Amidst this din is deaf sibling Billy (played here by hearing impaired actor Luke Watts), who, having returned home from university for the holidays, silently watches on in dismay. Ruth and Christopher have raised him as if he could hear, refusing for deafness to become a defining part of his selfhood. He thus never learnt to sign, becoming an expert lip-reader instead. But when he begins a relationship with Sylvia (Alison Bell), a young woman gradually going deaf through a hereditary condition, she makes him feel, for the first time, as if someone is truly listening.

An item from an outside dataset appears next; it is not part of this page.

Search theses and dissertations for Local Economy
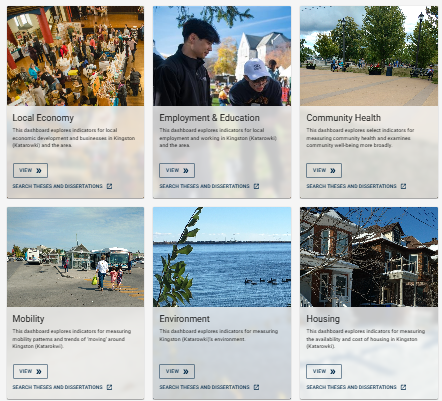The image size is (442, 401). click(x=57, y=186)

The play explores themes of belonging and exclusion, examining the way language can (both wittingly and unwittingly) make us identify with certain social groups. It is also about the failures of communication, demonstrating that speaking and being heard are not concomitant. Alison Bell is magnetising as Sylvia, struggling to find her place in a liminal world between the hearing and the deaf. David Paterson is also excellent as the troubled Dan, whose gradual retreat into psychosis makes communication as difficult for him as it is for Billy.

What begins very promisingly in the first act, however, descends into family melodrama by the second. A series of life-changing events come one after another, leaving no time for their weight or consequence to be processed. The actors become increasingly histrionic to compensate this strange change in pace. Indeed, the final exchange between the two brothers is like the signing equivalent of E.T.‘s renowned finger touching scene.

Tribes tackles issues that are too rarely seen on stage, but the desire for finality sees them resolved with an overwrought sentimentality that belies its nuanced beginning.